---- EXERCISE DATA

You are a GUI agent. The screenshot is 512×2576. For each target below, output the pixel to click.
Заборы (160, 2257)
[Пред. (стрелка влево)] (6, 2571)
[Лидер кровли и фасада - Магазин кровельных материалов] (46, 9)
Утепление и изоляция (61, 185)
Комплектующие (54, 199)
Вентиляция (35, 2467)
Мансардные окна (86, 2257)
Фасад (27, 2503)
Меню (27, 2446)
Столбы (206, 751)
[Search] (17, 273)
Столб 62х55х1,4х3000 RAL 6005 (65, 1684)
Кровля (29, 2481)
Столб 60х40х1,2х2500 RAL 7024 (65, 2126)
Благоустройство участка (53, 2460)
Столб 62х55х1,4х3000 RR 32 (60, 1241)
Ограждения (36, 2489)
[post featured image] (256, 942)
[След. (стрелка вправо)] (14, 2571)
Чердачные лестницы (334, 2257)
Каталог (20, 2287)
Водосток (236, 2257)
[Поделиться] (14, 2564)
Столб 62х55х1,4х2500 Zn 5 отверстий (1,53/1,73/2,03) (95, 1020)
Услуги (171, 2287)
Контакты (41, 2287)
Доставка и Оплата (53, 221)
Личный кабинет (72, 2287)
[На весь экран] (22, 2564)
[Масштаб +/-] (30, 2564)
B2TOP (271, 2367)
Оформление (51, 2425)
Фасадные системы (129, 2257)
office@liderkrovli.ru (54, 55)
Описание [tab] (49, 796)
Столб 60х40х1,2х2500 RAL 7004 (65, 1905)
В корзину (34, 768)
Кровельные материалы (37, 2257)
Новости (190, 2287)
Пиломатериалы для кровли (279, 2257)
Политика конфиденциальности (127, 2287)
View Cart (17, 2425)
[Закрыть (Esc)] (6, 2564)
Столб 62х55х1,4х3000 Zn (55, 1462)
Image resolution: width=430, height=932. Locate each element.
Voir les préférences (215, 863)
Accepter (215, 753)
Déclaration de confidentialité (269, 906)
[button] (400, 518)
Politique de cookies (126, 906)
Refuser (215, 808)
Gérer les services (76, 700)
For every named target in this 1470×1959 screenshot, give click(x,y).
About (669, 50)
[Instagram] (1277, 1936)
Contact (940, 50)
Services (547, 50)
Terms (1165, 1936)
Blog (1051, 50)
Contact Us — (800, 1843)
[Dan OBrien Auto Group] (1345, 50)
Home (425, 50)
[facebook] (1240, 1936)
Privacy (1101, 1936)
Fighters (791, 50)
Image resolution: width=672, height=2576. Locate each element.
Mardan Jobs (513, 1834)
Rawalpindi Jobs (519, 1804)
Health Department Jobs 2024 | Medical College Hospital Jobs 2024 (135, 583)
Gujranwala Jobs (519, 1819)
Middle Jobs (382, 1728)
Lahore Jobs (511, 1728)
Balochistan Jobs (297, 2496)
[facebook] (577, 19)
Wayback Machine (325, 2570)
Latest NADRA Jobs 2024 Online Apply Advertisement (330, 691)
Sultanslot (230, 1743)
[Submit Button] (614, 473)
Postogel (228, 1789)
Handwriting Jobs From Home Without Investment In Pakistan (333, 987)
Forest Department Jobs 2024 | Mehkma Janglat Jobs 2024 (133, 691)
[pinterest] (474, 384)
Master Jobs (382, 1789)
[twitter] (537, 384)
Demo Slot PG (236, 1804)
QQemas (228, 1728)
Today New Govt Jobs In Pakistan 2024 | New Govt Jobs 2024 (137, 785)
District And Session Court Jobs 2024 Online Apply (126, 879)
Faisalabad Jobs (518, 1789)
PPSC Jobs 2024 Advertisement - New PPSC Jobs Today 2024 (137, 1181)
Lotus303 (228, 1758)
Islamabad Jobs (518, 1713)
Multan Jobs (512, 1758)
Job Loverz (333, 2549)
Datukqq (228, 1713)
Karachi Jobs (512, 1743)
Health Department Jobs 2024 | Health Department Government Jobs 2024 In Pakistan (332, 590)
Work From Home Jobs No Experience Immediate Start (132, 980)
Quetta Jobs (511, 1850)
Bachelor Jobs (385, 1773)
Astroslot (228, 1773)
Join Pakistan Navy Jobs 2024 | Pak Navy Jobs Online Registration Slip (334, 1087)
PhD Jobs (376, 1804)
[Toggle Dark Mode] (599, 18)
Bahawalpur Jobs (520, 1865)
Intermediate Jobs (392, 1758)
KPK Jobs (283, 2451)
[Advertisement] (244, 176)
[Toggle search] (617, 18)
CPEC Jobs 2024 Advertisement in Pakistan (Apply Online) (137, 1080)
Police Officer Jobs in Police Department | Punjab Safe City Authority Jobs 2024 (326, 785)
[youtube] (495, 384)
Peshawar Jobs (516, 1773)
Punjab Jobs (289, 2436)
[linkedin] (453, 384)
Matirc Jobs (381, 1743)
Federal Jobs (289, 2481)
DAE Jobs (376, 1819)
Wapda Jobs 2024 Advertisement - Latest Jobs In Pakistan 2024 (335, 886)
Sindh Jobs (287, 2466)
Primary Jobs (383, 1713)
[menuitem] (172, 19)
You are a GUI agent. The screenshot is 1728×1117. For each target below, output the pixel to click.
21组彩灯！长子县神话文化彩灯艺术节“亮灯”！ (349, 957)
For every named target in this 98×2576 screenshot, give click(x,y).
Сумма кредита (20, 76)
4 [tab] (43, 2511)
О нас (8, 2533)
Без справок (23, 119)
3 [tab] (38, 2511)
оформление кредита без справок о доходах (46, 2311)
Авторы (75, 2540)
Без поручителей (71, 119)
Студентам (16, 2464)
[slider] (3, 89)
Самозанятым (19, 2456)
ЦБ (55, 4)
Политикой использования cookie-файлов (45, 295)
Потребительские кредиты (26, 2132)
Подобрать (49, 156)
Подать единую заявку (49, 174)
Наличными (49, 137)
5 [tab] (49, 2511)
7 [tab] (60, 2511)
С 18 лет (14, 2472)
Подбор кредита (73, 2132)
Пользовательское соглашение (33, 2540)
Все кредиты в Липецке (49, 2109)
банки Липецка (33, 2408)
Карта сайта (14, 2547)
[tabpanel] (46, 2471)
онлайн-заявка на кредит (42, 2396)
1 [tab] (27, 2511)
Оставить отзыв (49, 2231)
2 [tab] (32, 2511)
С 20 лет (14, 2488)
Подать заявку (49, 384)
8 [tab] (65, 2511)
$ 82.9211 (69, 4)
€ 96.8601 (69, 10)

--------

What you output must be the lines from the opening of the material above up to and including the line with "[Поделиться] (14, 2564)", reproduced exactly.

You are a GUI agent. The screenshot is 512×2576. For each target below, output the pixel to click.
Заборы (160, 2257)
[Пред. (стрелка влево)] (6, 2571)
[Лидер кровли и фасада - Магазин кровельных материалов] (46, 9)
Утепление и изоляция (61, 185)
Комплектующие (54, 199)
Вентиляция (35, 2467)
Мансардные окна (86, 2257)
Фасад (27, 2503)
Меню (27, 2446)
Столбы (206, 751)
[Search] (17, 273)
Столб 62х55х1,4х3000 RAL 6005 (65, 1684)
Кровля (29, 2481)
Столб 60х40х1,2х2500 RAL 7024 (65, 2126)
Благоустройство участка (53, 2460)
Столб 62х55х1,4х3000 RR 32 (60, 1241)
Ограждения (36, 2489)
[post featured image] (256, 942)
[След. (стрелка вправо)] (14, 2571)
Чердачные лестницы (334, 2257)
Каталог (20, 2287)
Водосток (236, 2257)
[Поделиться] (14, 2564)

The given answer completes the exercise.